We headed off from Denver to try to climb Coxcomb Peak located near Owl Creek Pass. This was going to be our 4th attempt on this peak. Two years ago, Michael and I had tried on three separate occasions to climb this mountain and were turned back by weather each time (only getting as far as the pass one time). In order to ensure our success (hehe), we brought along our friend, Don, as a "good luck charm". After a stop in Gunnison at Mario's for yummy stromboli, we drove the gravel/dirt road to a parking spot just before the creek crossing. It was raining?!?!? so we decided to camp at the parking area and start the backpack in on Friday morning. Friday morning brought mostly sunny skies (hey, wait a minute ... what is that bright shiny object in the sky?). The wildflowers were soooo beautiful and rivaled Yankee Boy Basin in color and volume.

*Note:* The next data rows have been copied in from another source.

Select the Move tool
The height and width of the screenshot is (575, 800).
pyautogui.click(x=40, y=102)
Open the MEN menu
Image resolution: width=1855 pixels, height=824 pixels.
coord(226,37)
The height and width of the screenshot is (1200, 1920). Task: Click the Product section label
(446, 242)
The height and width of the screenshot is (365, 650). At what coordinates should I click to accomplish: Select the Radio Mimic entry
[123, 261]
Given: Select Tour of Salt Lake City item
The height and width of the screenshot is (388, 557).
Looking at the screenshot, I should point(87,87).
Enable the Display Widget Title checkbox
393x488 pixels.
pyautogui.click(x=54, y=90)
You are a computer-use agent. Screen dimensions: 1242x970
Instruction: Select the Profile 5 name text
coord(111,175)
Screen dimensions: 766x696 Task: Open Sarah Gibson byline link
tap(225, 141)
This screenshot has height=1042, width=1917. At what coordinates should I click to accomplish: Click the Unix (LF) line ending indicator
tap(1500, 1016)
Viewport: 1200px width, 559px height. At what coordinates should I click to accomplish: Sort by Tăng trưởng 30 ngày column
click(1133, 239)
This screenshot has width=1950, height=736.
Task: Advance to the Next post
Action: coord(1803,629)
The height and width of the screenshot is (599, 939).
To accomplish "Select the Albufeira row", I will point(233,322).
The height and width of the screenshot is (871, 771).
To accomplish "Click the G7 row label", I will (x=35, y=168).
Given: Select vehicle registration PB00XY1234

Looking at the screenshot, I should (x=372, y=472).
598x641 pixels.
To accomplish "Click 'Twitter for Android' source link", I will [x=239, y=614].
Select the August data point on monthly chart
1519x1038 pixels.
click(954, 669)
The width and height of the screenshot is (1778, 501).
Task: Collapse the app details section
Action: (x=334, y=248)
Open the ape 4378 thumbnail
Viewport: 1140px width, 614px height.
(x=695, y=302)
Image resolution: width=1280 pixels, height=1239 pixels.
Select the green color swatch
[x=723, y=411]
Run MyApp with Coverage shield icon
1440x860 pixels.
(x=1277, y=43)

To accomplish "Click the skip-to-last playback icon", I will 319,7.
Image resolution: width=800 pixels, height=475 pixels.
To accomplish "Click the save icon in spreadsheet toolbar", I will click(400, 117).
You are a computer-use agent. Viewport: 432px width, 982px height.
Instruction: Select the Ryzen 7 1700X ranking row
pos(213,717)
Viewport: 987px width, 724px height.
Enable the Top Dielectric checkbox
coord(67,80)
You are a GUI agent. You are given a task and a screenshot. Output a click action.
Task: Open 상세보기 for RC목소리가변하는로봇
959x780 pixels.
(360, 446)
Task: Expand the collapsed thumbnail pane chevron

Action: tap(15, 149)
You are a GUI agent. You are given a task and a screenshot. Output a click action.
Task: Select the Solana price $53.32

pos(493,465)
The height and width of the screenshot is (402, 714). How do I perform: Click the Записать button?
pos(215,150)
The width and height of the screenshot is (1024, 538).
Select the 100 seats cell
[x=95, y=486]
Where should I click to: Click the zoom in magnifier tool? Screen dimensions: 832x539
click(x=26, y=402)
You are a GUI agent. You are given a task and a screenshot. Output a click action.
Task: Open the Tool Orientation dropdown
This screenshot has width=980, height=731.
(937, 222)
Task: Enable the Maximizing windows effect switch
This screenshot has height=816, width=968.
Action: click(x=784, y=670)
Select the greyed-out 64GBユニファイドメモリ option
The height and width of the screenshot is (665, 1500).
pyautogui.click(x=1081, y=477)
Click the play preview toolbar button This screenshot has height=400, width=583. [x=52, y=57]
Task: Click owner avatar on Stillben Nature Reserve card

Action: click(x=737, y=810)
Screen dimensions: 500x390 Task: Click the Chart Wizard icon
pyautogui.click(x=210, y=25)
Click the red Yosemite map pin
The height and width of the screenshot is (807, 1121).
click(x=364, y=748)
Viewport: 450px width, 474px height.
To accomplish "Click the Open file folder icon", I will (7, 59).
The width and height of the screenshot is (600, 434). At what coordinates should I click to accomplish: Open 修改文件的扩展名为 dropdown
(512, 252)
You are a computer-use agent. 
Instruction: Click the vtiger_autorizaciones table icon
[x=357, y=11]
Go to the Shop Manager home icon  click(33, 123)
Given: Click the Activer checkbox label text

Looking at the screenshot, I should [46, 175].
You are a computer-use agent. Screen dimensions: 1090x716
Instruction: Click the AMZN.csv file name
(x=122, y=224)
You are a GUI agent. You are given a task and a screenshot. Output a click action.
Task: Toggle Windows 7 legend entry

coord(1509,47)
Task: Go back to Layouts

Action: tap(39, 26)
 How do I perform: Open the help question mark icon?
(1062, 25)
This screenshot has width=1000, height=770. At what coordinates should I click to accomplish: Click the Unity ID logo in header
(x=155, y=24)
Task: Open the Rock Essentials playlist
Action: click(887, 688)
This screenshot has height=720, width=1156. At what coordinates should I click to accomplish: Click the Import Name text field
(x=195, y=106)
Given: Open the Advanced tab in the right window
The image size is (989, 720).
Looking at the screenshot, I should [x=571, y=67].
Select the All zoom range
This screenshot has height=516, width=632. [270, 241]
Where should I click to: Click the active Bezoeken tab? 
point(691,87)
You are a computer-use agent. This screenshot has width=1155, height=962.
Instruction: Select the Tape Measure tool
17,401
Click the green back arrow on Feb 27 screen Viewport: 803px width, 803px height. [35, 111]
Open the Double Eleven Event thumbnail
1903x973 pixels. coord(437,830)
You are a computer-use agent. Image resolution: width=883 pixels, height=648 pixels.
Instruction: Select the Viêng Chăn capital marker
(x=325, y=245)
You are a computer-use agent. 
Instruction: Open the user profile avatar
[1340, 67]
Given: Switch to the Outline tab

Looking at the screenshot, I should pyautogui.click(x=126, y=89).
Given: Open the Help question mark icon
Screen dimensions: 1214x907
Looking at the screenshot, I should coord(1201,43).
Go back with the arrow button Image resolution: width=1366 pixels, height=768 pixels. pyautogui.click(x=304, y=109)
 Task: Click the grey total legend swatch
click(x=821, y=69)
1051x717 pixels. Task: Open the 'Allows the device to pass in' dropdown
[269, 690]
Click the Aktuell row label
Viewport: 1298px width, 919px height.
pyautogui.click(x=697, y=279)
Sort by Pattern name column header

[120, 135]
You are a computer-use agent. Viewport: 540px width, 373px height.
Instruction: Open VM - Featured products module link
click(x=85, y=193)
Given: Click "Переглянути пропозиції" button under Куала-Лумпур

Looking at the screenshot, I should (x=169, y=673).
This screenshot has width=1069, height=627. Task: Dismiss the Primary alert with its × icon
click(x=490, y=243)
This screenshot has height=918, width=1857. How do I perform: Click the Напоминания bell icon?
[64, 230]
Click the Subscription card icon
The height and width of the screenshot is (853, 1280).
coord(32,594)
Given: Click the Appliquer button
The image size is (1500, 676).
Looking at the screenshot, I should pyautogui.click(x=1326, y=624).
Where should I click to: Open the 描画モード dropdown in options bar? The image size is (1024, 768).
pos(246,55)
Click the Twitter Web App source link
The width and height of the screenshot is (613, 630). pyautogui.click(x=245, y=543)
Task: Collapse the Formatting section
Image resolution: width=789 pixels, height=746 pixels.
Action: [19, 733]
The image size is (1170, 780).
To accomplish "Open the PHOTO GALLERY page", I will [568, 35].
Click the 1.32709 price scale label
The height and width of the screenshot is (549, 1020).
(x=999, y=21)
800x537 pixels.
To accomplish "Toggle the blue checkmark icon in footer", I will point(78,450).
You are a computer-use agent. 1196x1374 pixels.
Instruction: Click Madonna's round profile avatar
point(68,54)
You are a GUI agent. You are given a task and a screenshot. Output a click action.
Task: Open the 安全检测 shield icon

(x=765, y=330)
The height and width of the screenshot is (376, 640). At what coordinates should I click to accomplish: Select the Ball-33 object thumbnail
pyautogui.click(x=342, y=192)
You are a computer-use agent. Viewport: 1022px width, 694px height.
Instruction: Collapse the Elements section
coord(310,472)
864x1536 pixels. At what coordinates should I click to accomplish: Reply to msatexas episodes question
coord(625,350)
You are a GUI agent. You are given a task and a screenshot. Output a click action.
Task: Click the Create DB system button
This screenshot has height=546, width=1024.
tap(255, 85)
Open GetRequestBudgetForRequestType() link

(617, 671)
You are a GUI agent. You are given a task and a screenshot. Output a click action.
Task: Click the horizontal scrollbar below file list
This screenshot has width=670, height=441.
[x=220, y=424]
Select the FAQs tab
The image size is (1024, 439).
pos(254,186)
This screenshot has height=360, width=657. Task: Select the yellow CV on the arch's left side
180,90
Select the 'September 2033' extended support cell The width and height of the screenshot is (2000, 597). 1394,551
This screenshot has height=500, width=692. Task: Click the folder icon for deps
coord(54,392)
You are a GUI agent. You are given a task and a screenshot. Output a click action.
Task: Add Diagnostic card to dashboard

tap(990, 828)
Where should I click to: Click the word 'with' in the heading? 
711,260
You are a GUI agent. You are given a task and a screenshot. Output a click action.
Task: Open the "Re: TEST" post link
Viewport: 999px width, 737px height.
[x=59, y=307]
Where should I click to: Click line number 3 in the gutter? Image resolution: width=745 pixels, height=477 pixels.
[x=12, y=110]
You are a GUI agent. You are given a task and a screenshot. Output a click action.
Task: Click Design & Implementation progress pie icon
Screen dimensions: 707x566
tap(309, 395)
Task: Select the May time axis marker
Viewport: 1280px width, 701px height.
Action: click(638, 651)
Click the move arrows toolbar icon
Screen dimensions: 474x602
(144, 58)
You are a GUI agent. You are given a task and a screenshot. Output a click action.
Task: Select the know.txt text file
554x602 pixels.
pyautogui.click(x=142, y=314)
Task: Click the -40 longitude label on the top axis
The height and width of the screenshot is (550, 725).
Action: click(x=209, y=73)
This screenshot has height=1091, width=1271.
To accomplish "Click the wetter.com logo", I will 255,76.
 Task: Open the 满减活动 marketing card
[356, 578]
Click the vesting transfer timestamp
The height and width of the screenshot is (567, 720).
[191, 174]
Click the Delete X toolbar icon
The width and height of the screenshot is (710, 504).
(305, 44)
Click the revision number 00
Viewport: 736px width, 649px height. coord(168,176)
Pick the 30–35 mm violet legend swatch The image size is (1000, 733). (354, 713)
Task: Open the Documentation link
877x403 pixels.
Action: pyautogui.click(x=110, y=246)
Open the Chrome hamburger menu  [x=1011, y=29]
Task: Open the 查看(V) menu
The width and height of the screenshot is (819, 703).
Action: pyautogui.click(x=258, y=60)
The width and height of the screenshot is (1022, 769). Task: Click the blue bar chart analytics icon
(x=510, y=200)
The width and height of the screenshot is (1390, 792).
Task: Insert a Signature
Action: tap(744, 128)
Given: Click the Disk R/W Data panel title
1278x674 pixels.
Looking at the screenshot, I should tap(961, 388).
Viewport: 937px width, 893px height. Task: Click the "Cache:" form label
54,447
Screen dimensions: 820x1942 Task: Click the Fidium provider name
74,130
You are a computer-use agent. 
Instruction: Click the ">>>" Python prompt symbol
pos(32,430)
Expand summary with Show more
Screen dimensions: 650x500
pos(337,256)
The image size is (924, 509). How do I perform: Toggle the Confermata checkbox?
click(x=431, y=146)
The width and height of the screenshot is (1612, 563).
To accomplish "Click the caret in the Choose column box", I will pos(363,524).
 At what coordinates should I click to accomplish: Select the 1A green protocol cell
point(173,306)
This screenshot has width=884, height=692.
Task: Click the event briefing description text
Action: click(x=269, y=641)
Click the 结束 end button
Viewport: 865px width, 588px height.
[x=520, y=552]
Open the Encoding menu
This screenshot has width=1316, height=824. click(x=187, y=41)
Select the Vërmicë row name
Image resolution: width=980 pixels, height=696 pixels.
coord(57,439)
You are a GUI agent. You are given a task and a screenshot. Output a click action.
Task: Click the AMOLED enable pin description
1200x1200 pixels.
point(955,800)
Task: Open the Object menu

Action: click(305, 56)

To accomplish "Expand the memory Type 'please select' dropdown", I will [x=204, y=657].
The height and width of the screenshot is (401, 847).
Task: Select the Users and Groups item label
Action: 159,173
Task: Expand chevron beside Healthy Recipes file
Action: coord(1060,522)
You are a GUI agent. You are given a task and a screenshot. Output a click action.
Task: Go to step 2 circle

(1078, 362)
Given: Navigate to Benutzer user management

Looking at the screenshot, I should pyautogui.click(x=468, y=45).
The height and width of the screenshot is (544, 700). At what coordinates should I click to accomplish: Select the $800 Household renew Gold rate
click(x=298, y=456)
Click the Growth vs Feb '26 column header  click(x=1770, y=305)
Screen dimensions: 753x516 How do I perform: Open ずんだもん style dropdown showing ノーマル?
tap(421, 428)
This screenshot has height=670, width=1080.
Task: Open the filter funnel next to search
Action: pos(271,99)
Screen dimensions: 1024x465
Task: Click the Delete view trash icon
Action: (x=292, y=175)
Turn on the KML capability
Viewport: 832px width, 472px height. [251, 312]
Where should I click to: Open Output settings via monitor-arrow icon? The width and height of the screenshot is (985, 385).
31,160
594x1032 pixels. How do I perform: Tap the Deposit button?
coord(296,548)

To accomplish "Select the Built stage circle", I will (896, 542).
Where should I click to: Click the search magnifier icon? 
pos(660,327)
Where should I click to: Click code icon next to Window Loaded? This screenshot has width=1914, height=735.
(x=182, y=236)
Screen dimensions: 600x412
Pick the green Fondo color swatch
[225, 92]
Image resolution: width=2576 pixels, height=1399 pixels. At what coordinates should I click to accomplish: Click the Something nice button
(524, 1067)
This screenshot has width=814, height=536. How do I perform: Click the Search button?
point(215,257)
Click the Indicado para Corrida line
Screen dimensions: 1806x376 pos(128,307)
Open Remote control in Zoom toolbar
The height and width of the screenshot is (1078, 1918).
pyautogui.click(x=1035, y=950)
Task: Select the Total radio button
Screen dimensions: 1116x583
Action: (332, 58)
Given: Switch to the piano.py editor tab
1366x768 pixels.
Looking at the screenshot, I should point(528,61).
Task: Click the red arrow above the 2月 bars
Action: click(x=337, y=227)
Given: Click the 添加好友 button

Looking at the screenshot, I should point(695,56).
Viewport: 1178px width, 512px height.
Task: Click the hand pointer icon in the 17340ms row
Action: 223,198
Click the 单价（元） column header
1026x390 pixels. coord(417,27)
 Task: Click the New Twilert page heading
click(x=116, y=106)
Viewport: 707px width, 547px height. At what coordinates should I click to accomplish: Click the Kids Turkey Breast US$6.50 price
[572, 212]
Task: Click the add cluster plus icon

The cows (which had always been there before) were thankfully absent. We crossed the pass, descended several hundred feet and found a perfect campsite directly below our route on Coxcomb (the summit was about 1,500 feet above us). It took us 5 hours (with breaks) to get to the campsite. The views of Wetterhorn were incredible at sunset and we had a great campfire that night with a stand of trees blocking the continual breeze that came in from the west. With a few rain showers during the night, we were hopeful that the rock would be dry enough to climb the next day. Saturday brought cloudy skies that turned to sunny, clear skies (you've got to love this weather pattern).

We left camp at a startling 8:45 a.m. (come on now ... it's right there) and ascended talus slopes to the entry into the couloir/chimney portion of the climb. The first pitch is on a slanted step that Michael led ... he belayed Don and I up into the beginning of the steep, short couloir. You could do a chimney move in the beginning (approx. 12 feet in height), but it is unnecessary. We ascended the couloir and quickly came to the "two chimneys". The one on the right is a dark, slanted slot that would provide no purchase on an ascent (though it could be used as a tight rappel). The chimney on the left was inviting and Michael, again, led wonderfully including the awkward and exposed move to the right to exit the top of the chimney. He belayed Don and I up. (We took two ropes with us ... one 80' and one full rope. We used the 80' for belaying up the first pitch, up the chimney and down and up the cleft. We left the full rope at the top of the chimney and used it to rappel down from the top of the chimney to the base of the summit block.) We walked on talus along the top of the summit and very soon came to the cleft. This is a large cut that separates the summit block ... there are huge dropoffs on either side and, at the base of the cleft, there is a small rocky saddle. We each did a double rope rappel, climbed a short pitch and walked to the summit. The register had been there since 2002 (and there was also a jar with paper entries). The weather was fantastic and the views even better ... Wetterhorn, Matterhorn, Uncompaghre, Potosi, Teakettle, Sneffels, and some of the Grenadiers. Redcliff looked like a walk-up (which it is) and we will nail that some other time. We returned to the saddle at the cleft and belayed each other back up. That was the most difficult part of the climb as you felt as if your body was being pulled out and down away from the rock. We walked back over to the top of the chimney and rappelled to the base of the summit block. There we sat ... basking in the sun ... what joy there is in success after you have failed.

We looked down on our camp (you could see it the entire climb) and headed back down with a bit of variation. We descended to grassy slopes below Coxcomb Pass to a trail that we followed and in a roundabout way, ended up back at our camp (and congratulatory snorts of tequila ... hehe). Sunday morning brought clear, blue skies and we packed up and hiked out arriving back at the truck in under three hours. Please note that we took NO hardware on this climb ... the conditions of the rock were dry and clean. As stated by others, you do not want to be on this peak in adverse weather. Small groups are the way to go also. Happy trails!